THE creation of the coalition government in 2009 severely emasculated parliament rendering MPs from across the political divide powerless to raise pertinent issues as they feared rocking the fragile government, according to the outgoing chief whips.

Paidamoyo Muzulu

In the last four and half years, parliament failed to pass any legislative reforms or adopt key motions that in any way seemed to unsettle two of the biggest parties in the tripartite alliance, Zanu PF and the MDC-T.

Among the legislative reforms that were left to lapse on the National Assembly’s Order Paper in the past five sessions are the Public Order and Security (Posa) Amendment Bill, Urban Council’s Act Amendment Bill and Criminal Procedure and Evidence Act (CPEA) Amendment Bill.

Government also failed to implement any of the recommendations from parliamentary portfolio committees such as the Budget and Finance as well as the Mines and Energy that dealt with sensitive issues.

Budget and Finance committee chairperson Paddy Zhanda moved a motion that called for an investigation in the conduct of Reserve Bank of Zimbabwe (RBZ) between 2004 and 2009 on quasi-fiscal activities.
The motion was left to lapse after Zanu PF MPs were whipped into line and stayed away from the controversial motion.

MDC-T chief-whip Innocent Gonese conceded that parliament was hamstrung by the coalition government as only agreed motions and bills could be passed by the House.

“We made so many compromises because everything had to be negotiated by the executive first before it came to the House,” Gonese said.
Gonese moved two Private Members’ Bills, the Posa Amendment and CPEA Amendment bills, in the past four years but they were also left to lapse.

He had proposed amendments that would have made it easier for political parties to conduct their activities without police interference and to remove the notorious Section 121 of the CPEA.

This section allows courts to continue detaining accused persons for up to seven days even after courts grant them bail once the state shows an intention to appeal against bail.

The House further allowed Buhera Central MP Tangwara Matimba’s Private Members Bill to amend the Urban Council’s Act to lapse.
Matimba had argued the Act gave too much power to Local Government minister Ignatius Chombo, particularly that the minister was empowered to suspend and dismiss councillors or even entire councils.

Chombo applied to the Supreme Court arguing that under the coalition government, only ministers were allowed to move bills in parliament. The Supreme Court upheld his argument effectively killing all the Private Members Bills.

Zanu PF chief-whip Joram Gumbo concurred with Gonese that the dynamics of the coalition government restricted independence of the House from the executive.

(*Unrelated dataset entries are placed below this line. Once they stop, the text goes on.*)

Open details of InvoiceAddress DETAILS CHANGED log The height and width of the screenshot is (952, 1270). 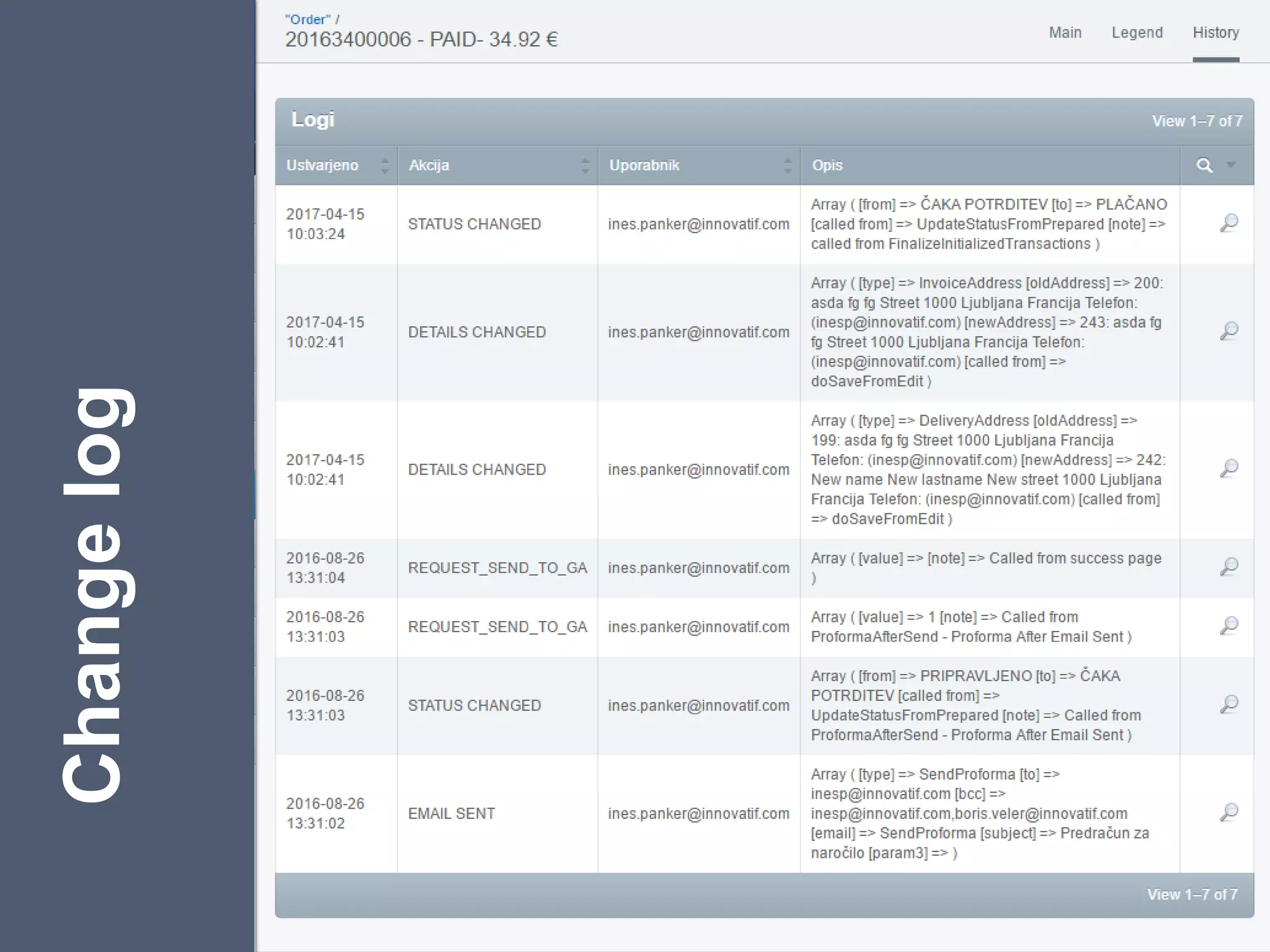point(1228,332)
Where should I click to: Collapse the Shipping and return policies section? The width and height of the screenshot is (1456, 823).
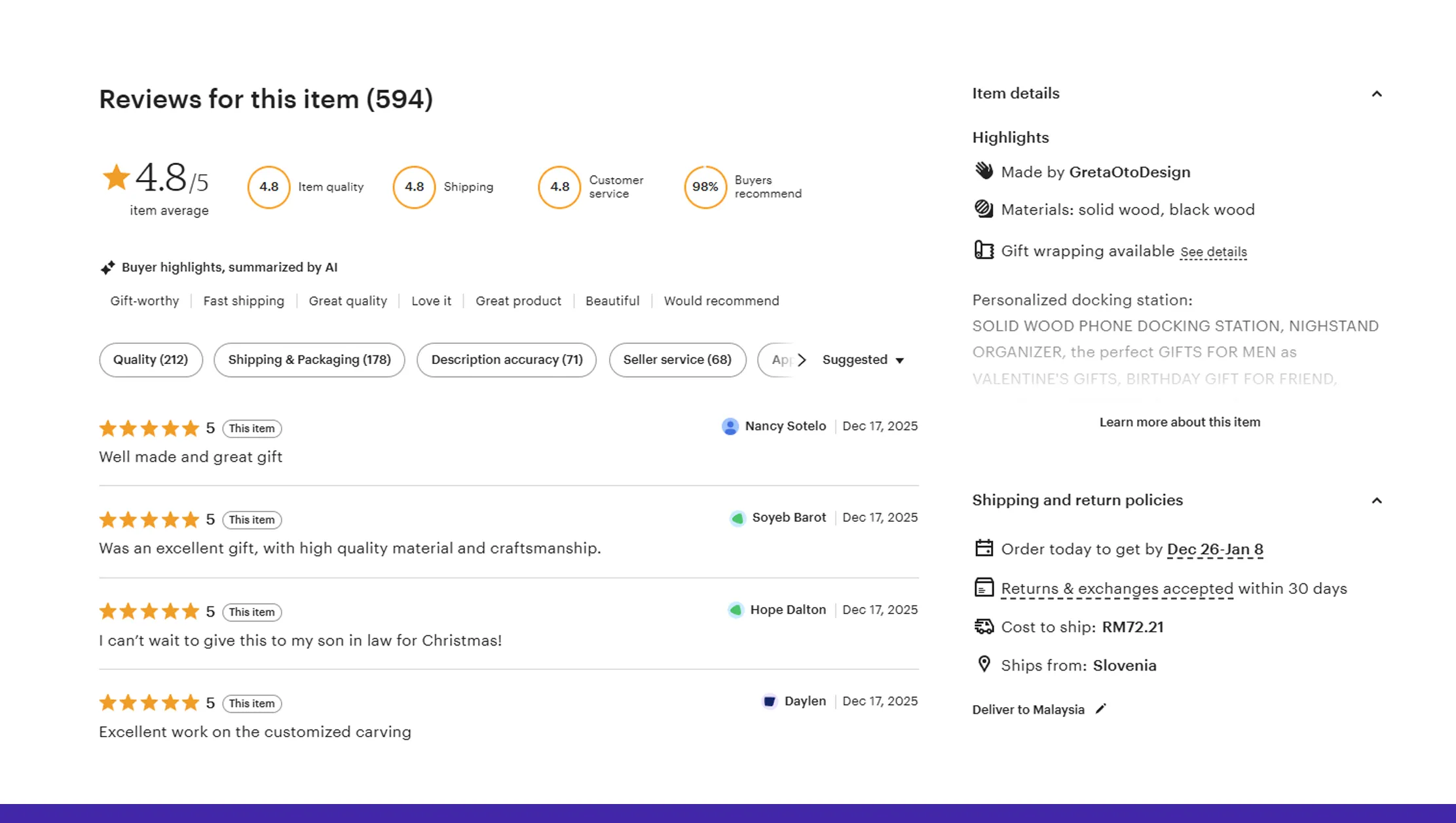[1377, 500]
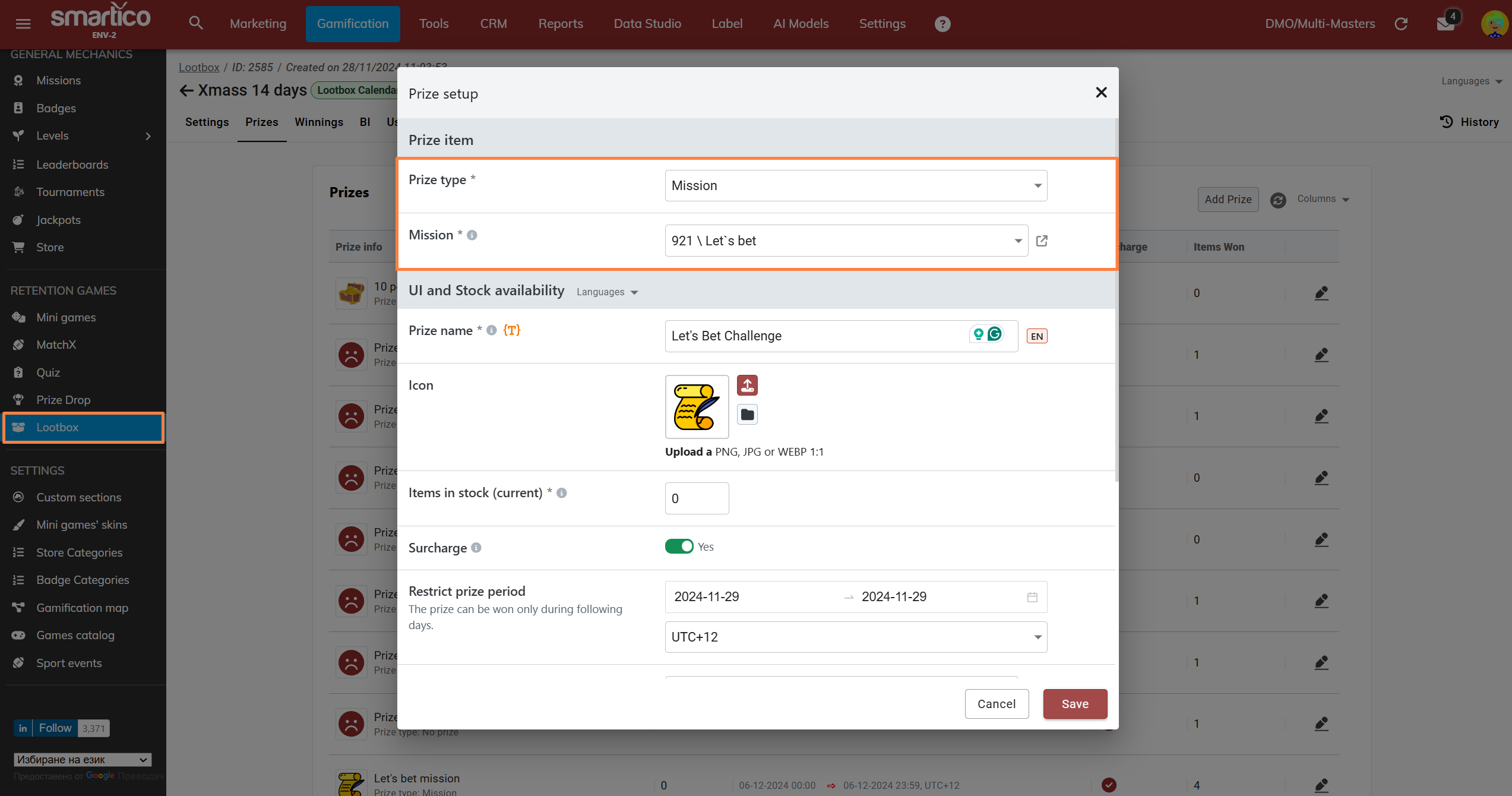The image size is (1512, 796).
Task: Click the translation tag {T} icon
Action: (511, 330)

“Our whipping system makes sure MPs have to do as instructed by their political parties hence we only discussed and debated issues from the executive,” Gumbo said.

The House also failed to push for an audit into the RBZ Mechanisation Programme as senior members of Zanu PF attacked it as witch-hunting. Ministers also deliberately avoided responding to questions on the Order Paper that were likely to ruffle feathers.

However, this parliament will be remembered for passing the new constitution to replace the Lancaster House charter and that for the first time since independence, the speaker came from the opposition, with the MDC-T’s Lovemore Moyo and even his deputy Nomalanga Khumalo presiding over the National Assembly.